Hildegard’s theology was orthodox and its basis was medieval. In her second book of visions she tackled the moral life in the form of dramatic confrontations between virtues and vices in a work entitled Book of the Rewards of Life. She had already explored the theme in her musical morality play Ordo Virtutem. It is the oldest morality play. She has one of the earliest descriptions of Purgatory and the punishments described are often gruesome. Dante would later use similar imagery in his Divine Comedy. Yet in spite of being a product of her age, Hildegard’s views of creation, of harmony with the divine and a reverence for both body and soul, is very modern.

Her third visionary work was Liber Divinorum Operum. Using the Prologue of St John as a basis she explores the dynamic Word of God becoming human to bring the work of God to perfection.

She was indeed a very gifted woman. She was an accomplished musician, composer and poet, and her works are compiled in Symphonia Armonie Celestium Revelationum. This consists of seventy seven songs for a church year cycle and the musical drama Ordo Virtutem. These show how she was inspired by nature and her devotion to Mary.

Hildegard was also interested in medicine and science and her writings have been compiled into two volumes, Physica which deals with the scientific and medical properties of stones, animals and plants, and Causae et Curaue, an exploration of the human body, its connection to the natural world and the cures of various diseases. Monasteries acted as clinics and hospitals and Hildegard as an abbess followed this tradition. She relied on ancient thought including the humours in the body which corresponded with the four elements. She also wrote extensively on bleeding. However her holistic approach and her knowledge of herbal remedies which she gained from her work in the abbey garden would find common ground in modern times. Indeed some doctors have applied some of her herbal remedies. Much of her advice was common sense; she recommended a good diet for example, rest and lack of stress. She was widely sought after as a healer and counsellor.
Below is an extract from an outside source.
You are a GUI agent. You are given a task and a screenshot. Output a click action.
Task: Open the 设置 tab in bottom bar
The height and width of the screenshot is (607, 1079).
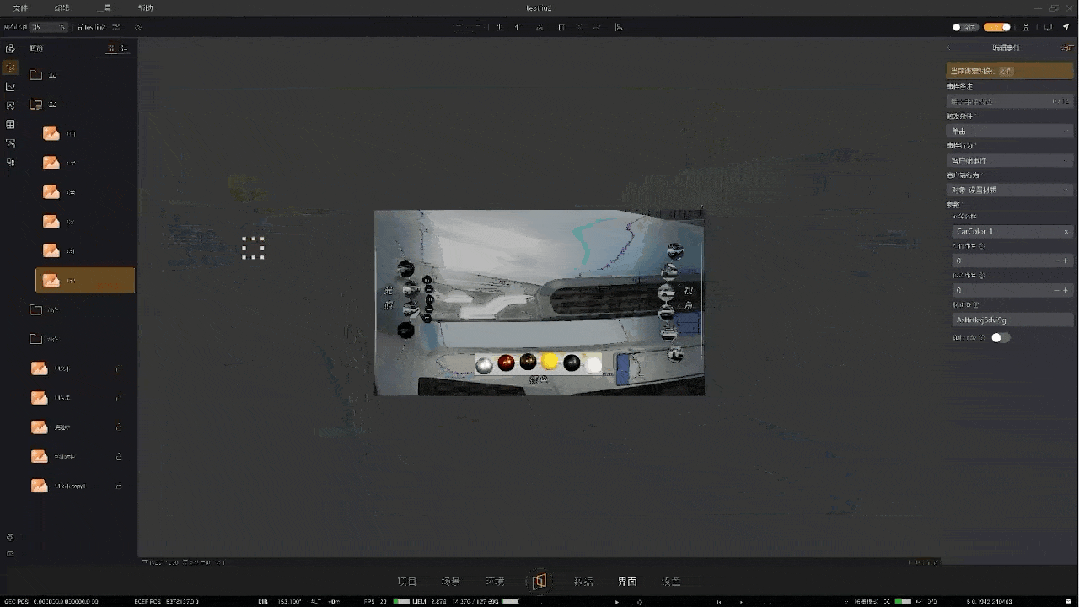tap(671, 581)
Hildegard was anything but a recluse. She wrote about four hundred letters to many people including two popes, Abbots Sugar and Bernard of Clairvaux and the Holy Roman Emperor Frederick Barbarossa. At the age of sixty she went on four preaching tours. She was often apologetic about herself as a frail woman but she also said the following words:

Since Jesus took his body from a woman it is woman rather than man who best represents the humanity of the Son of God.

Hildegard was a woman of great courage. At the age of eighty she gave permission for a revolutionary to be buried in the abbey grounds. The canons of the church demanded that he be exhumed. Hildegard refused, saying that he had repented before he died The canons ordered the civil authorities to take away the body. At night she blessed the grave and she and her nuns removed all indications of where the man was buried. The abbey was put under interdict, which meant that mass, celebration of the sacraments and singing of Divine Office were forbidden on its premises. However Hildegard held out and eventually the interdict was rescinded.

For centuries Hildegard was revered as a saint but never formally canonised. In 2012 Pope Benedict XVI declared her a saint and made her a doctor of the church, the fourth woman to receive that title.

It would be impossible in a short article like this to cover anything more than a fraction of the life of this fascinating woman. This is how she thought of herself.

There was once a king sitting on his throne. Around him stood great and wonderfully beautiful columns, ornamented with ivory, bearing the banners of the king with great honour. Then it pleased the king to raise a small feather and he commanded it to fly. The feather flew, not because of anything in itself but because the air bore it along. Thus am I a feather on the breath of God.

St Hildegard of Bingen, pray for us.